John couldn't quite stop his grin. Of all the women he'd ever known, Sam Carter was in a class all her own. When he'd been younger, he'd thought it a pity he wasn't attracted to her - or she to him. Now, he figured it was just as well. She reminded him a little too much of himself at times. "So you think I should?"
She put her beer down on the coffee table and leaned back in the couch. "You know what I think," she said with a sideways look. "But this is a decision you need to make by yourself for yourself."
Yeah, he'd figured she'd say something like that. "Helpful."
"Look, the project starts on the fifteenth July," Sam said. "Turn up." She picked up the remote control and began flipping through the channels. "You don't know, you might decide you'd like to be part of something bigger again."
For that, he was minded not to bother going at all. "That's a low blow," he told her.
"Yep," she agreed, unsmiling. "But don't expect me to believe that you're happy here in your own personal Antarctica."

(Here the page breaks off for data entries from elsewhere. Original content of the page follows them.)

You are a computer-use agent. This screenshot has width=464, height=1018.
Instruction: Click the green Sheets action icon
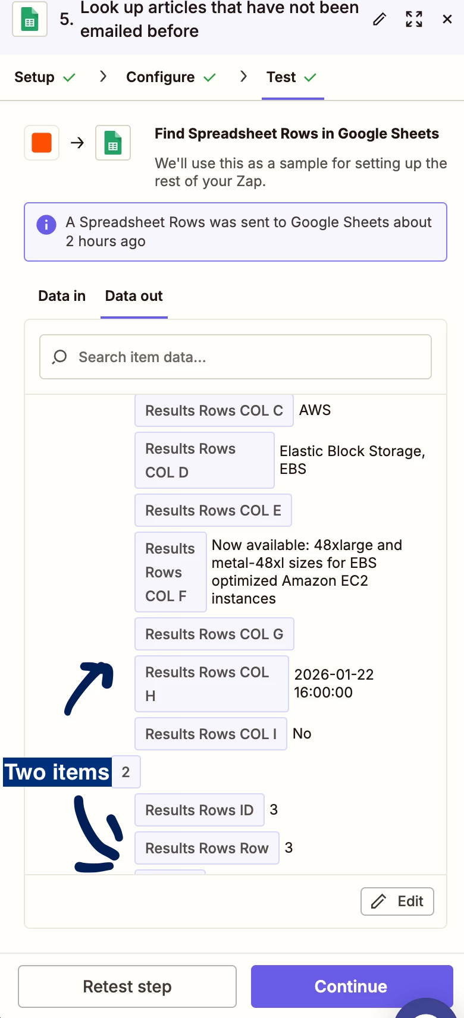coord(113,143)
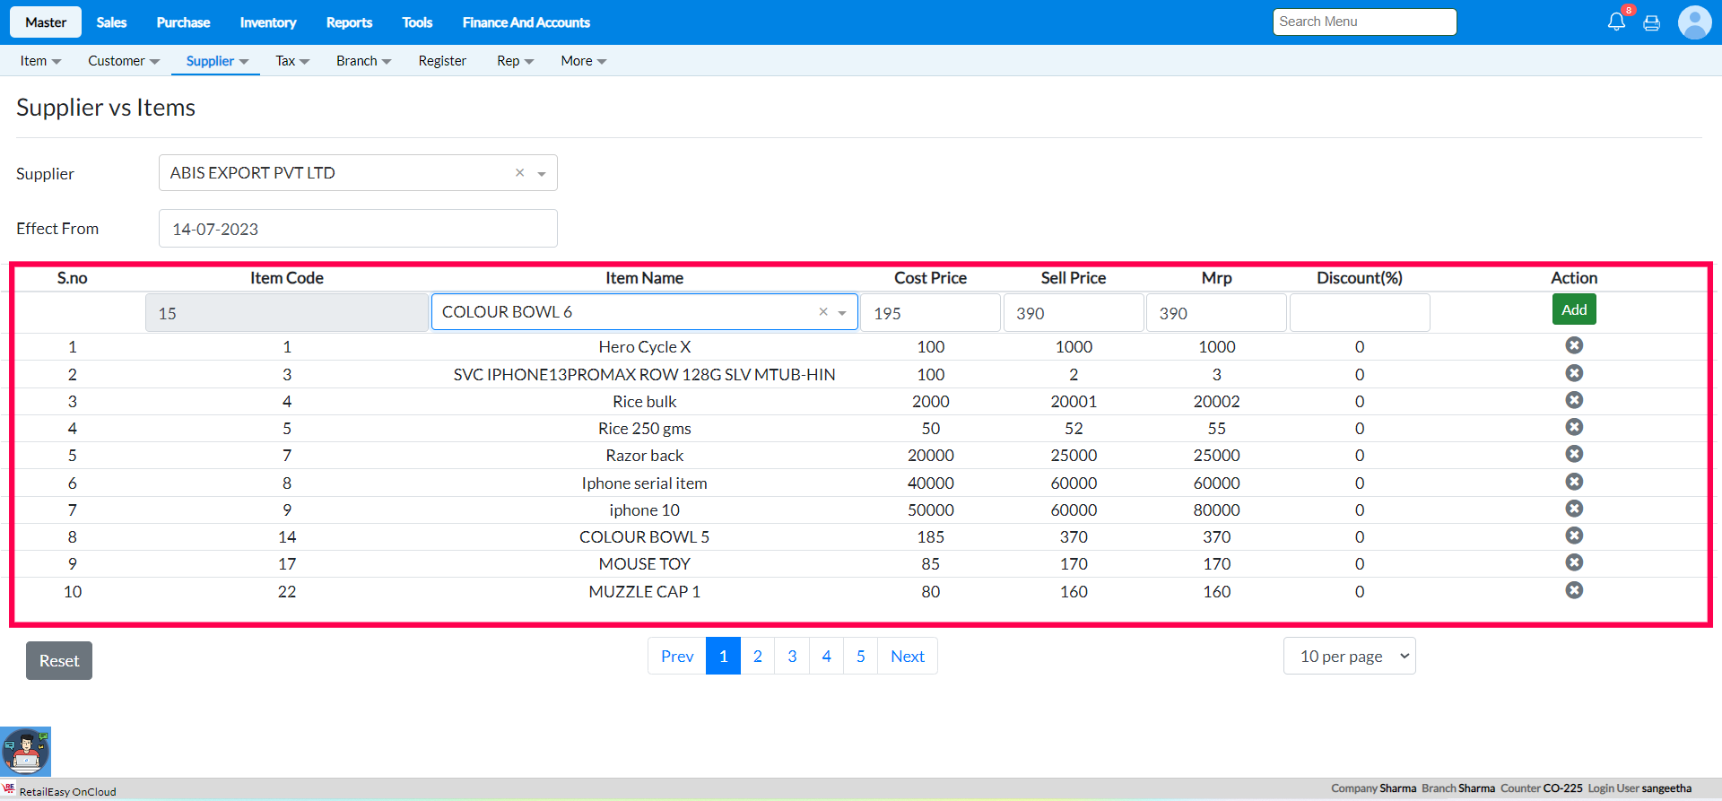Screen dimensions: 1722x801
Task: Open the Inventory menu
Action: (267, 22)
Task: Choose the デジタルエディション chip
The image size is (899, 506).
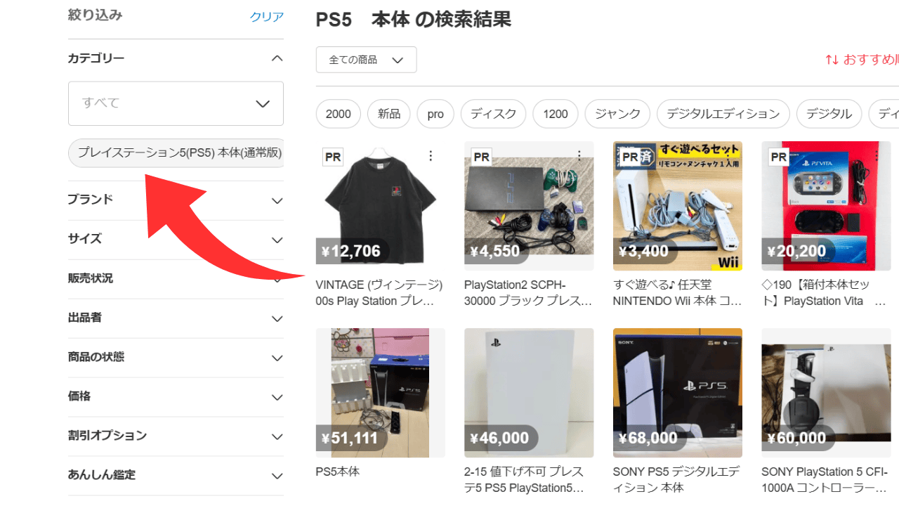Action: coord(723,114)
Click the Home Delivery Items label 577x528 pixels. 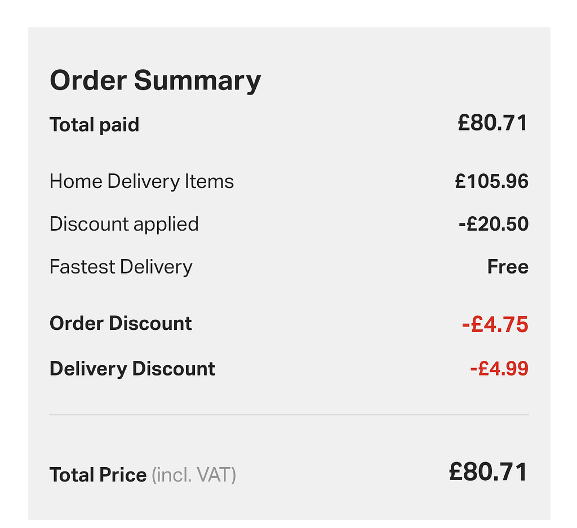point(141,182)
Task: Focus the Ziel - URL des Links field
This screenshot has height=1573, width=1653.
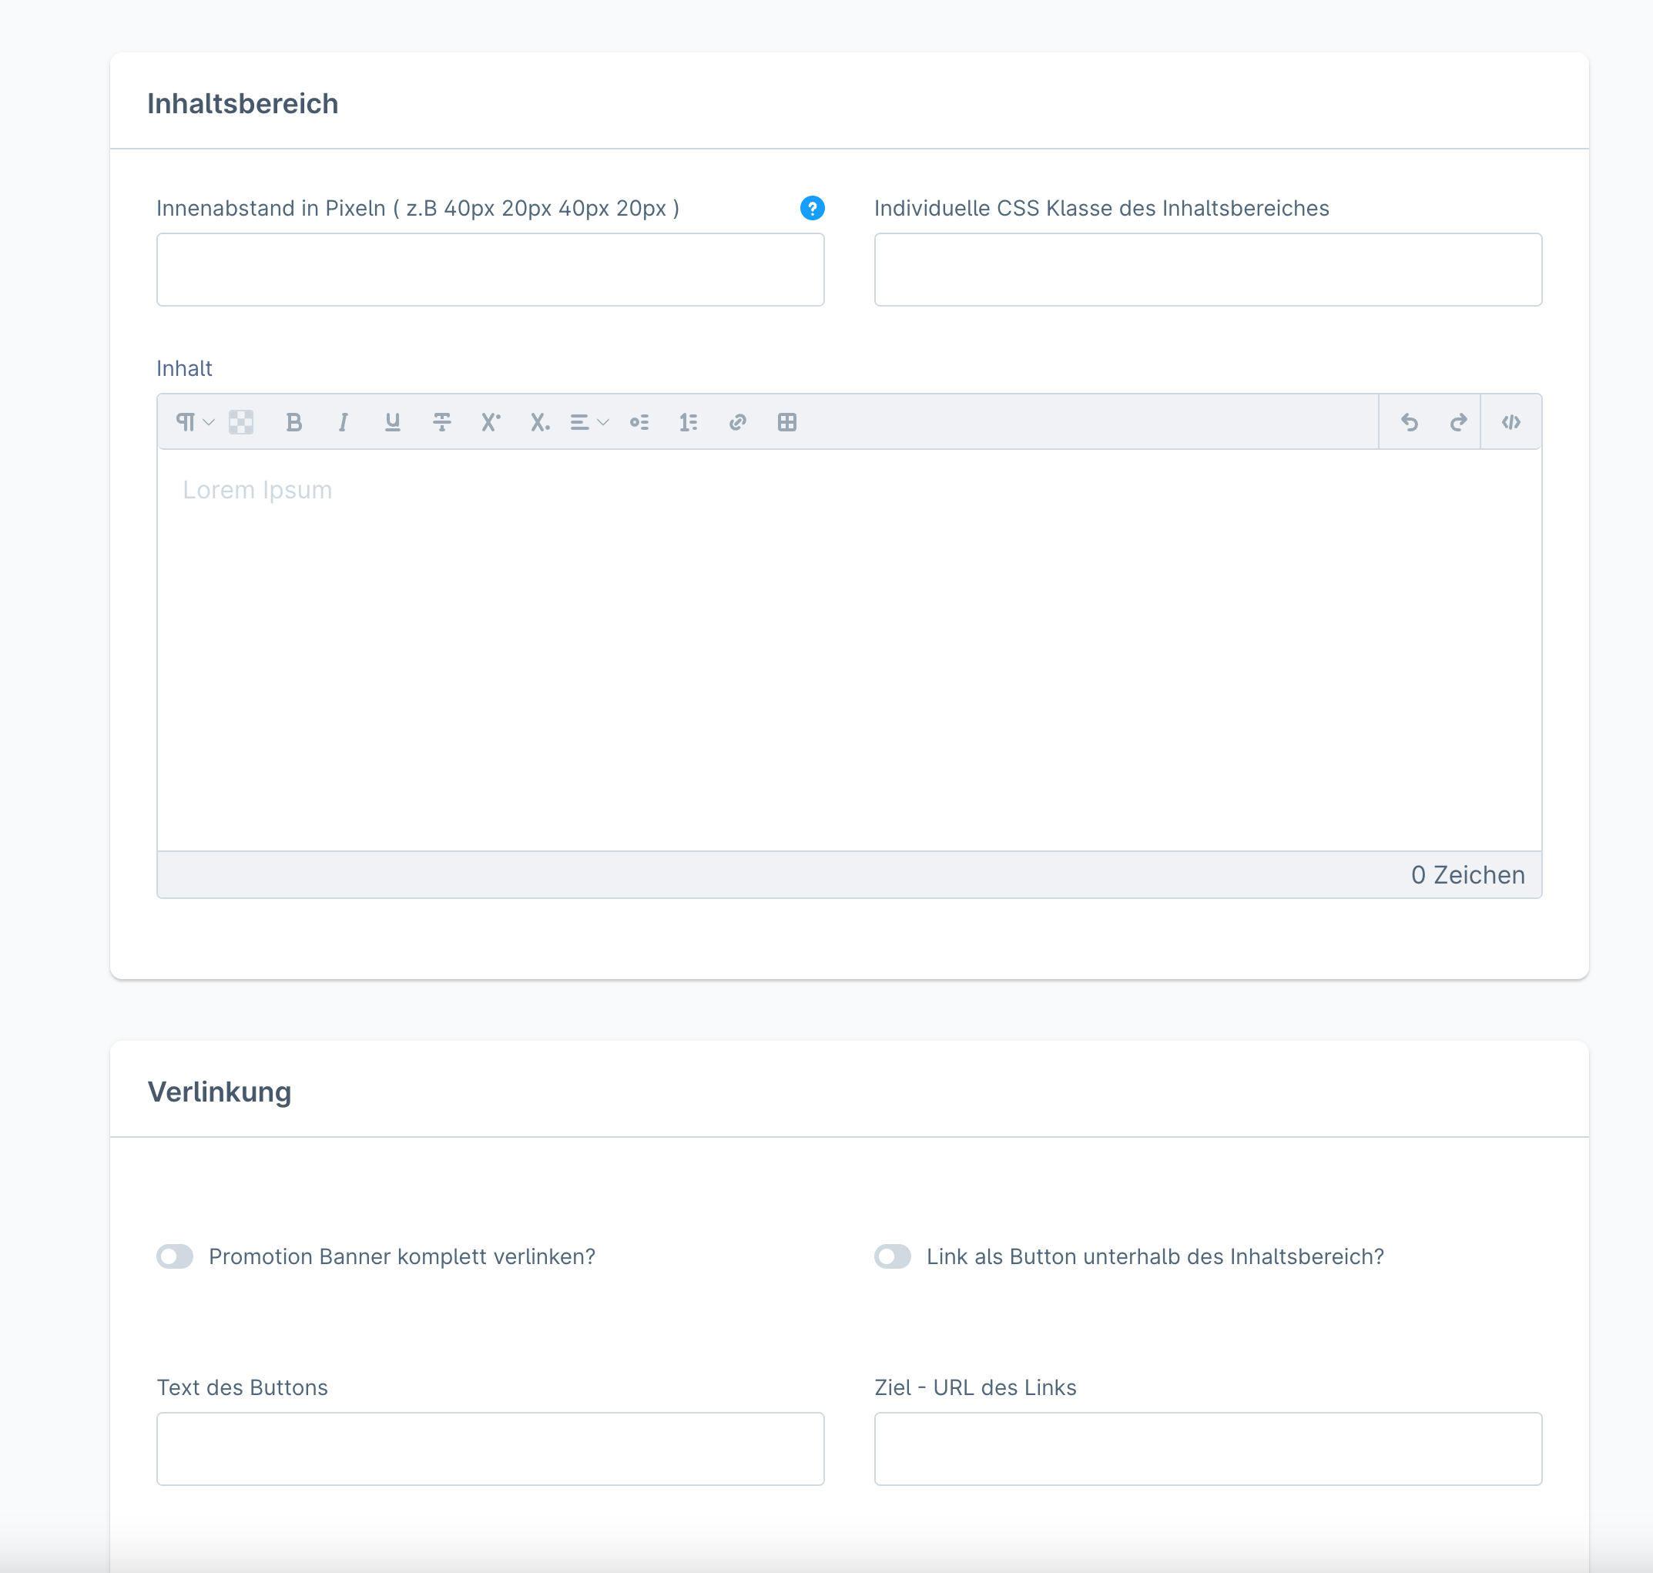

In the six years since his discharge, John had kept his hand in. Technically, he was out of the Air Force. Retired a Major, never got to Light Bird. But O'Neill had worked out some kind of deal with someone up where the air was thin. John never asked the details, he just took the jobs. A few things here, a few things there. A pilot who knew the layout of the hills in northern Afghanistan, or around the India-Pakistani border, someone who could get in and get out under radar where possible, who could deal with tense situations when they couldn't stay beneath the radar. Someone reliable but expendable, and who knew to keep his mouth shut.
John Sheppard fit the bill; John Sheppard got the jobs.
"Antarctica's a long way south of here," he murmured, ignoring the remembered sting of being needed but not wanted. "And a lot colder."
Sam gave him a look that said he knew exactly what she meant.
Okay, so she was right. He missed being part of something bigger.
O'Neill had offered him a change. A chance to do something with what he was. He'd offered John a chance to not only be needed but wanted in this Atlantis Project thing, even if it did just turn out to be a freak show.
"The fifteenth July?"
"Yep."
"Just because I turn up doesn't mean I have to sign on the dotted line, right?" The look Sam gave him was irritated and he shrugged. "I'm just checking."
"You turn up, you work out the deal, you meet the others, and you see the situation for yourself," she told him, clearly exasperated with his hesitation. "It's not rocket science, John."
John made a face she didn't see, and figured he should let her get on with the game. Anyone who ever generalised by gender had obviously never met Sam Carter.
He eased back in the chair to watch the play, but his brain was busy thinking over O'Neill's offer. The fifteenth was in a week's time. He could just go and check it out - just go and see what was happening, maybe meet others like him.
If he liked what he saw in the project, in the other 'freaks' with whom he'd be working, he'd think about staying.
And if he didn't like it, he could always just wash his hands, walk away and live with what he was.